Flowering characteristics and breeding system of Phalaenopsis japonica

doi: 10.11833/j.issn.2095-0756.20230146
  • Received Date: 2023-02-10
  • Accepted Date: 2023-05-17
  • Rev Recd Date: 2023-05-11
  • Available Online: 2023-11-23
  • Publish Date: 2023-11-23
  •   Objective  This study, with an investigation of the breeding system of the Phalaenopsis japonica, is aimed to provide theoretical basis for P. japonica hybrid breeding and research basis for the preservation and protection of the plant germplasm resources of the endangered Phalaenopsis.   Method  With P. japonica in greenhouses taken as materials, their floral characteristics and flowering process were recorded for observation before the pollen viability and stigma acceptability were determined, the pollen histochemistry was analyzed, the hybridization index (OCI) was estimated and artificial pollination was tested.   Result  (1) The P. japonica blossomed from mid April to end of May, and was fragrant and the florescence of single plant lasted for 30 to 40 days and that of a single flower is about 30 days, with the bud stage being 1 to 7 days before flowering, the initial flowering stage being 1 to 5 days after flowering, the full flowering stage being 6 to 25 days after flowering, the final flowering stage being 26 to 30 days after flowering and the flower fading stage being 30 to 40 days. (2) The P. japonica was raceme with each plant having 1 to 2 inflorescences and each inflorescence having about 10 flowers. (3) The P. japonica pollen was nearly circular tetrad pollen which was mainly composed of lipids, suitable for insect pollination. (4) The P. japonica was monoecious and the pollen viability and stigma acceptability reached the highest in the blooming stage (flowering for 6 to 25 days) with the highest pollen viability being 84.98% and OCI of P. japonica being 4. (5) The fruit setting rate of natural pollination, natural self-pollination, and emasculation without pollination were 0 but the fruit setting rate of artificial self-pollination, artificial cross-pollination of the same plant, and artificial cross-pollination of different plant reached 60.00%, 80.00%, and 93.33% respectively.
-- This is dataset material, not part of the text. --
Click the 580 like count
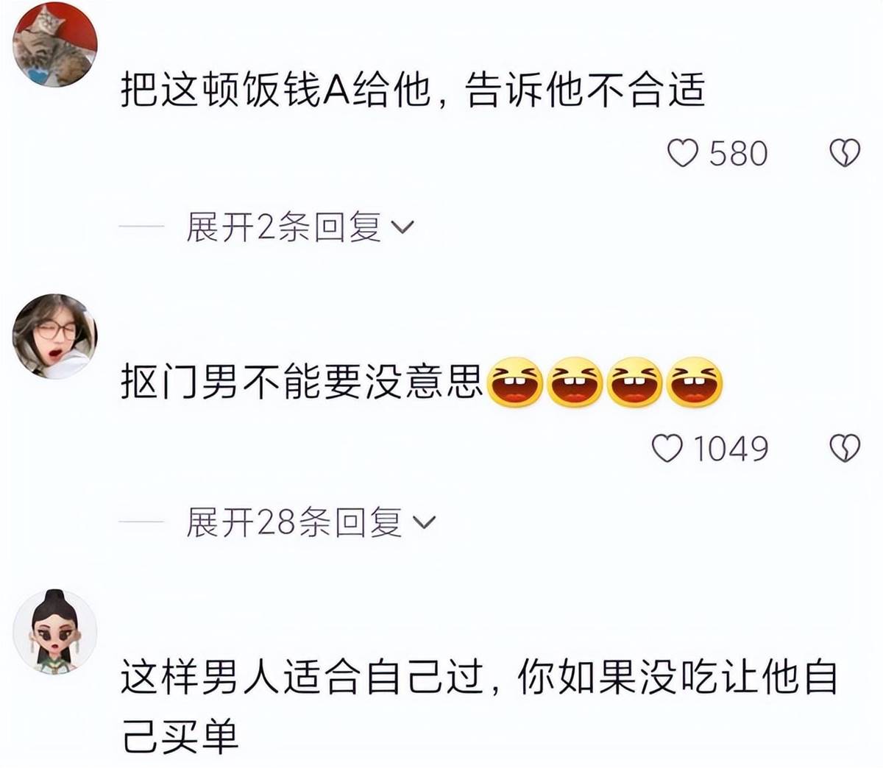The width and height of the screenshot is (883, 768). coord(739,154)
The fruits of artificial cross-pollination between different plants had the highest quality, with the largest seeds, highest viability (82.69%), and largest amount of seeds (about 43000 seeds).   Conclusion  The flowering of P. japonica starts in mid April and ends at the end of May with the full blooming period lasting for about 20 days and its breeding system is a mixed mating system of self-pollination and cross-pollination that required pollinators. [Ch, 4 fig. 3 tab. 26 ref.]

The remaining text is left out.